Since Mary's proposal of the day before to turn the expensive camp into a profitable inn, the family had talked of little else, and a number of ways and means had already been chosen from the innumerable ones proposed. In almost every instance Arthur had found himself an amused minority. His platform had been: "Make them comfortable at a fair price."

But Mary, who knew the world, had retorted:

"We are not appealing to people who consider what they pay but to people who only consider what they get. Make them luxurious; and they will pay anything we choose to ask."

After Mr. Gilpin's chillsome departure in the Streak, the family resumed the discussion in front of the great fire in the playroom. Wow, the dog, who had been running a deer for twenty-four hours in defiance of all game-laws, was present in the flesh, but his weary spirit was in the land of dreams, as an occasional barking and bristling of his mane testified. Uncas, the chipmunk, had also demanded and received admittance to the council. For a time he had sat on Arthur's shoulder, puffing his cheeks with inconceivable rapidity, then, soporifically inclined by the warmth of the fire and the constant strain incident to his attempts to understand the ins and outs of the English language when rapidly and even slangily spoken, he dropped into Arthur's breast-pocket and went to sleep.

Arthur sighed. He was feeling immensely fidgety; but he knew that any sudden, irritable shifting of position would disturb the slumbers of Uncas, and so for nearly an hour he held himself heroically, almost uncannily, still.

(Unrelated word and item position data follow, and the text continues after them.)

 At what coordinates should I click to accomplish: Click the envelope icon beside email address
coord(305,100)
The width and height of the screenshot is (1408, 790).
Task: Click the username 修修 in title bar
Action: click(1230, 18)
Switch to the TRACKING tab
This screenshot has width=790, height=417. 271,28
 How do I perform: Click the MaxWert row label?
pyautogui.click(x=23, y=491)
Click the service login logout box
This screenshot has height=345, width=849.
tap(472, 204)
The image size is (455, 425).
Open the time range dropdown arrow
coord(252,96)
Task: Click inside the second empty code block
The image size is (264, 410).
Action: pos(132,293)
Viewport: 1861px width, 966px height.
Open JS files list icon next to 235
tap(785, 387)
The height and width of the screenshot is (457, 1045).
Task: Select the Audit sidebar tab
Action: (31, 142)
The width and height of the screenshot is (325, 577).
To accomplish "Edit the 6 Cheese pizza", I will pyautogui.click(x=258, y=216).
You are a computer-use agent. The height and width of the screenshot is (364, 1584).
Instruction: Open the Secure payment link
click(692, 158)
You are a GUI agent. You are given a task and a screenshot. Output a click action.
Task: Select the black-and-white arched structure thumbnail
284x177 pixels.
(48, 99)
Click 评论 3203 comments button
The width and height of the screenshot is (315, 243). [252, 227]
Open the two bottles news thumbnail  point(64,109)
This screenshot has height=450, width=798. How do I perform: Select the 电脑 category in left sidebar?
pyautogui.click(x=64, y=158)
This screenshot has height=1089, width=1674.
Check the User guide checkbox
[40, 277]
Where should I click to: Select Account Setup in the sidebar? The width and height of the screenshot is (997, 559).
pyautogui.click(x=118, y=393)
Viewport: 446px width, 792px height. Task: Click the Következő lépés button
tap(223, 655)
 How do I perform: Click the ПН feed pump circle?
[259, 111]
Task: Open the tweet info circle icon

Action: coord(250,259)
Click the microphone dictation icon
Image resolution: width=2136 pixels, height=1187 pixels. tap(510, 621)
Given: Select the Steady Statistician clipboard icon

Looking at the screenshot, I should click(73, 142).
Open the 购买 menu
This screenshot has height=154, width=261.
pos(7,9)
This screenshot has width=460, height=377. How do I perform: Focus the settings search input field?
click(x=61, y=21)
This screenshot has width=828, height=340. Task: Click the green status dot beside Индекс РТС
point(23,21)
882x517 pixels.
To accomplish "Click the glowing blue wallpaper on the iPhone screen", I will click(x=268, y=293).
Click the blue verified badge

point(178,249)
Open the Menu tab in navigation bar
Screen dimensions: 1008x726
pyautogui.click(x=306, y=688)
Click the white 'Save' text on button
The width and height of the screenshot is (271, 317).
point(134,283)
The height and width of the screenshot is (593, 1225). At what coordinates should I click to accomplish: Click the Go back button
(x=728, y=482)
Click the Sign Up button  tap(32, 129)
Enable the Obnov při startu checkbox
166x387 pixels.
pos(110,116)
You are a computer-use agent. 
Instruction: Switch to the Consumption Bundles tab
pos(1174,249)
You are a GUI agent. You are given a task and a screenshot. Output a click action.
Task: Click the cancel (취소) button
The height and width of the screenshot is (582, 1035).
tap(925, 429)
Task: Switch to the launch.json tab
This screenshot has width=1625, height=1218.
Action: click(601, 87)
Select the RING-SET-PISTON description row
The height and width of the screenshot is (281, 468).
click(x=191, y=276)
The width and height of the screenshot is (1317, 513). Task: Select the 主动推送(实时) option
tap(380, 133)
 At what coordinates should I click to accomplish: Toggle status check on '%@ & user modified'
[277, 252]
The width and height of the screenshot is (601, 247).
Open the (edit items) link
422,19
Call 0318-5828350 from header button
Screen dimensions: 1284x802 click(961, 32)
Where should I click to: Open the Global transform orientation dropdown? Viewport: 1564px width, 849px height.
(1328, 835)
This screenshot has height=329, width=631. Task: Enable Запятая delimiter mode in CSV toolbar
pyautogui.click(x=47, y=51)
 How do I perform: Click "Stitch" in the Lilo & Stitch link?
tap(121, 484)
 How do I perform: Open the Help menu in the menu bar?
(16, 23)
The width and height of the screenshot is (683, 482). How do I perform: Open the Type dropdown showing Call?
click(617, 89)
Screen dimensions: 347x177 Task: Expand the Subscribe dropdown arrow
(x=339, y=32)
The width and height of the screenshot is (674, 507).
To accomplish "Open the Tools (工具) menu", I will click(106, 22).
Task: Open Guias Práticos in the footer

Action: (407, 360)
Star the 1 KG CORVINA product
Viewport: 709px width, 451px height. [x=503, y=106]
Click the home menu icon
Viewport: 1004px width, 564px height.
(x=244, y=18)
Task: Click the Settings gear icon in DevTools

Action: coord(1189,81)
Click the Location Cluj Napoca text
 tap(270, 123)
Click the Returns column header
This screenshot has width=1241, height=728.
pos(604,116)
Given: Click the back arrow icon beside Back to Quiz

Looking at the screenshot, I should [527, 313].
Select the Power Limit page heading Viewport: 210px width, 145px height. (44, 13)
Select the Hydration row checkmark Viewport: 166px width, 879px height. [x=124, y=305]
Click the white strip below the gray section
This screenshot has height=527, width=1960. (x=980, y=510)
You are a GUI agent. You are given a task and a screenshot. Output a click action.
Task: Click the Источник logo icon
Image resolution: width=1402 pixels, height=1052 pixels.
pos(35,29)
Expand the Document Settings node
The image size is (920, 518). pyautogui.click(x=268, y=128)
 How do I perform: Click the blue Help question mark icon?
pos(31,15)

Two years ago, dating from his graduation, Arthur had had a change of heart. He had been so dissipated as to give his family cause for the utmost anxiety. He had squandered money with both hands. He had had a regular time for lighting a cigarette, namely, when the one which he had been smoking was ready to be thrown away. He had been a keen hunter and fisherman. His chief use for domestic animals was to tease them and play tricks upon them. Then suddenly, out of this murky sky, had shone the clear light of all his subsequent behavior. He neither drank nor smoked; he neither slaughtered deer nor caught fish. He was never quarrelsome. He went much into the woods to photograph and observe. He became almost too quiet and self-effacing for a young man. He asked nothing of the world—not even to be let alone. He was patient under the fiendish ministrations of bores. He tamed birds and animals, spoiling them, as grandparents spoil grandchildren, until they gave him no peace, and were always running to him at inconvenient times because they were hungry, because they were sleepy, because they thought somebody had been abusing them, or because they wished to be tickled and amused.

"He's like a peaceful lake," Maud had once said, "deep in the woods, where the wind never blows," and Eve had nodded and said: "True. And there's a woman at the bottom of it."

The sisters all believed that Arthur's change of heart could be traced to a woman. They differed only as to the kind.

"One of our kind," Mary thought, "who wouldn't have him."

"One of our kind," thought Maud, "who couldn't have him."